» **Activity**
Your reply should contain nothing except the lines from the one with "The image size" through the end of the listing below, reproduced exactly and stripped of pictures.
[Start of section]
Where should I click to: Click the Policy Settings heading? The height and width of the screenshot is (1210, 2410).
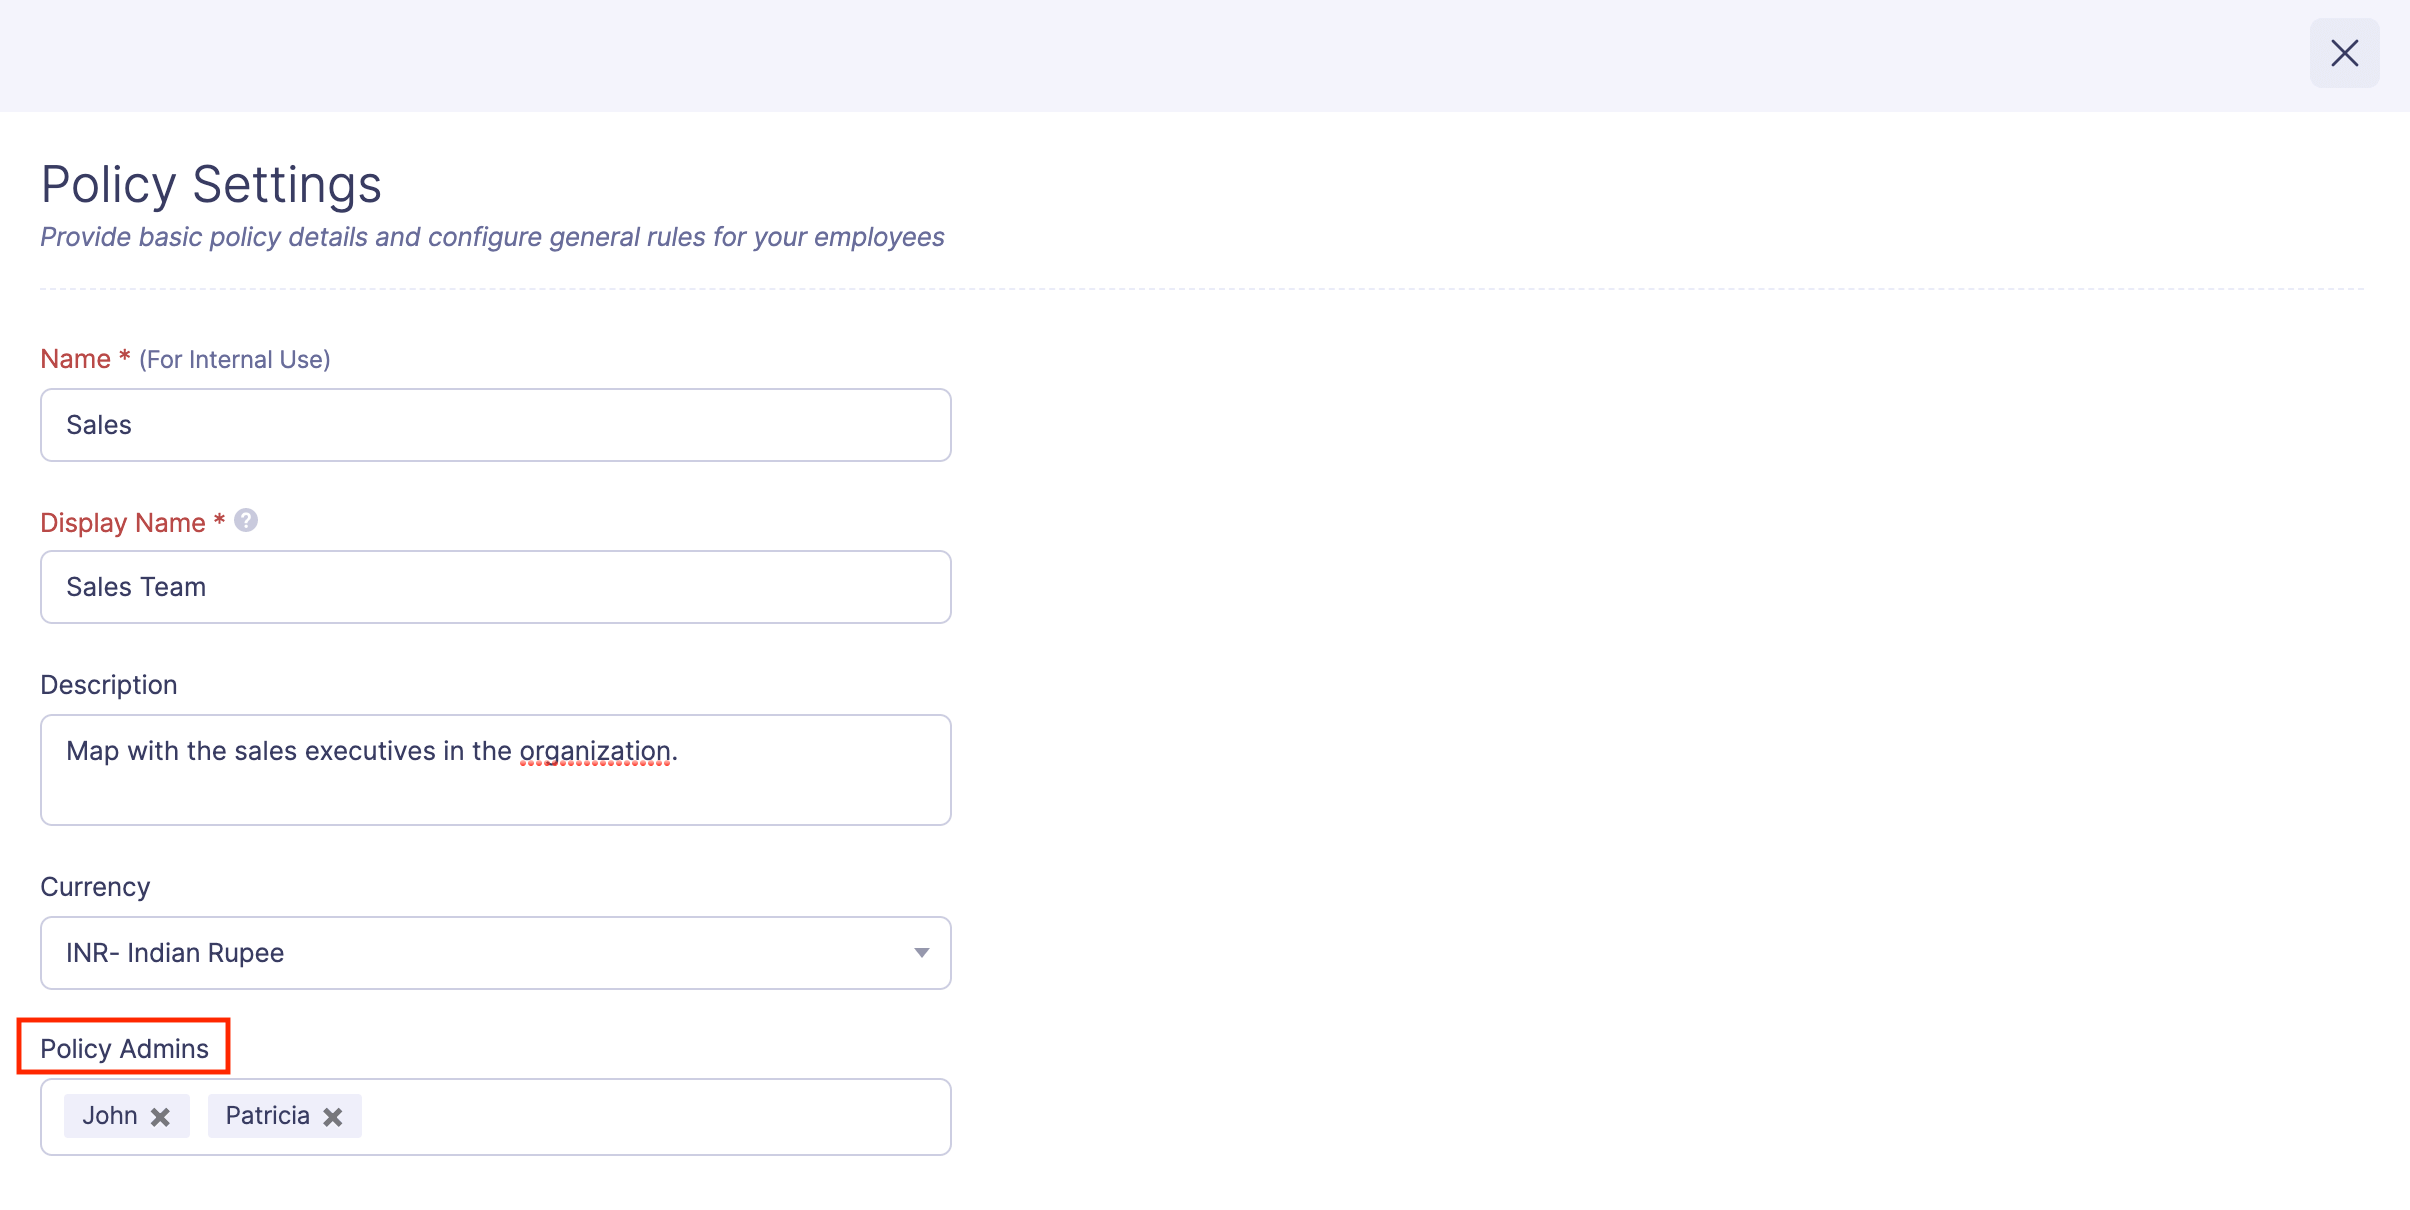pos(210,183)
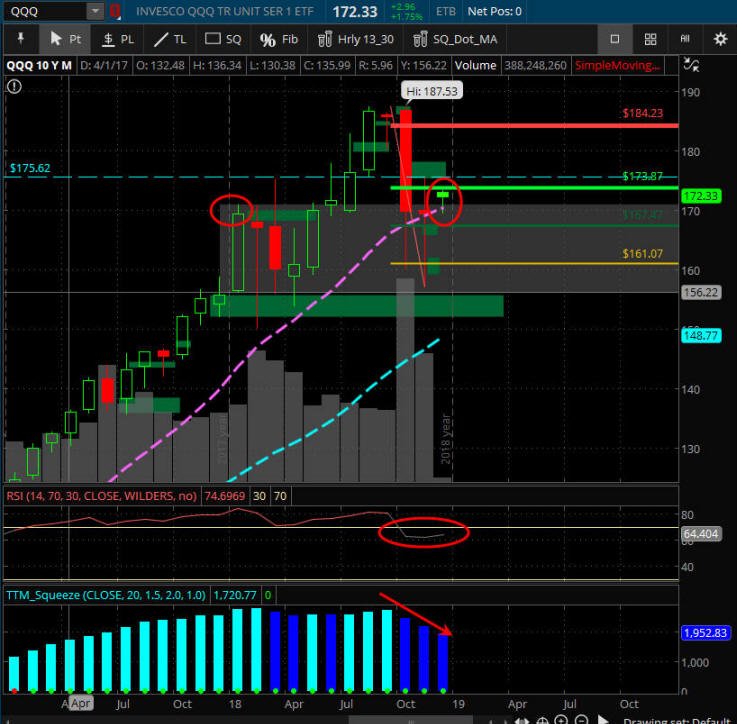Click the SimpleMoving average study label
Image resolution: width=737 pixels, height=724 pixels.
pos(617,65)
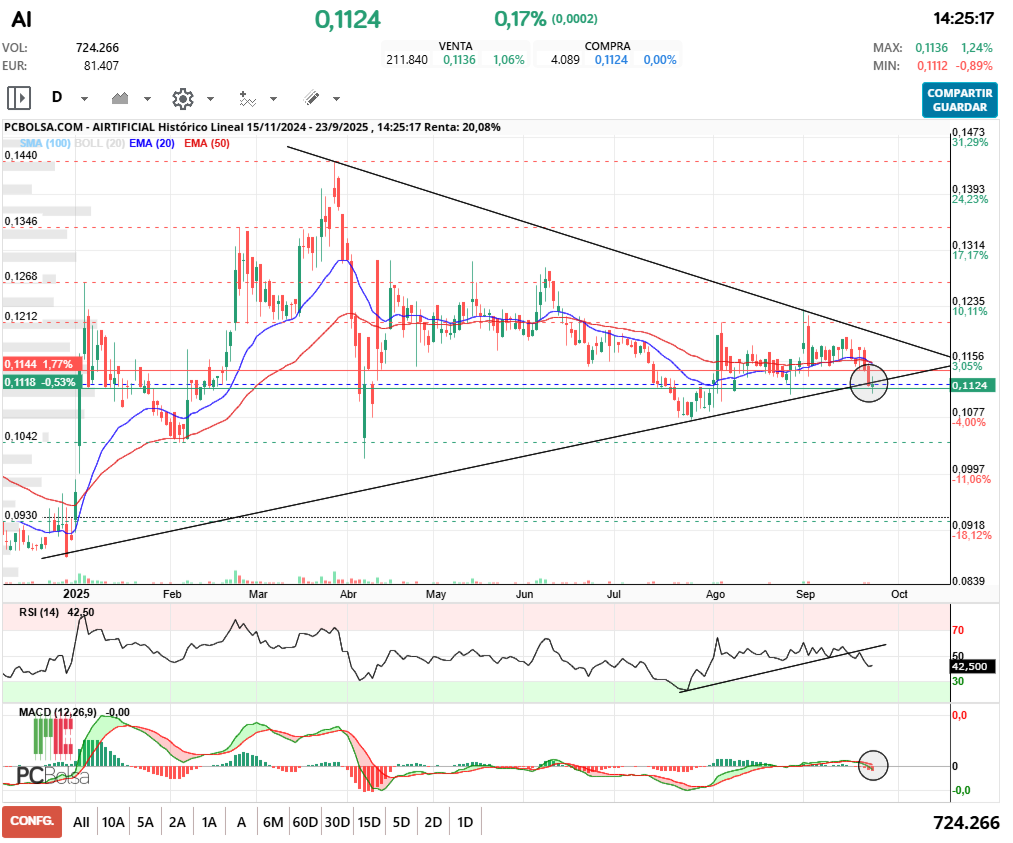This screenshot has height=843, width=1013.
Task: Toggle the BOLL (20) indicator
Action: point(100,143)
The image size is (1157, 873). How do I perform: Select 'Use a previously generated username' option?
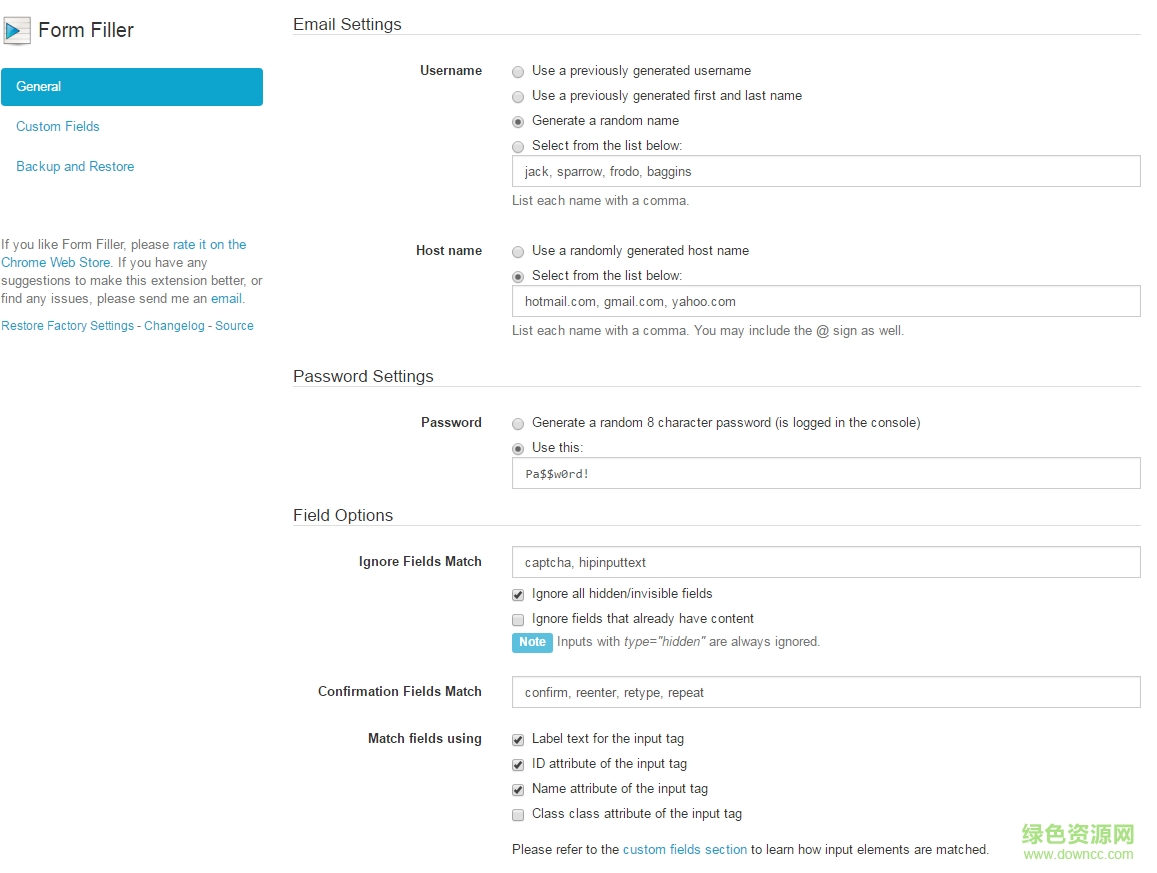point(518,71)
[End of section]
» **Solution below**
The image size is (1157, 873). How do I perform: Select 'Use a previously generated username' option?
point(518,71)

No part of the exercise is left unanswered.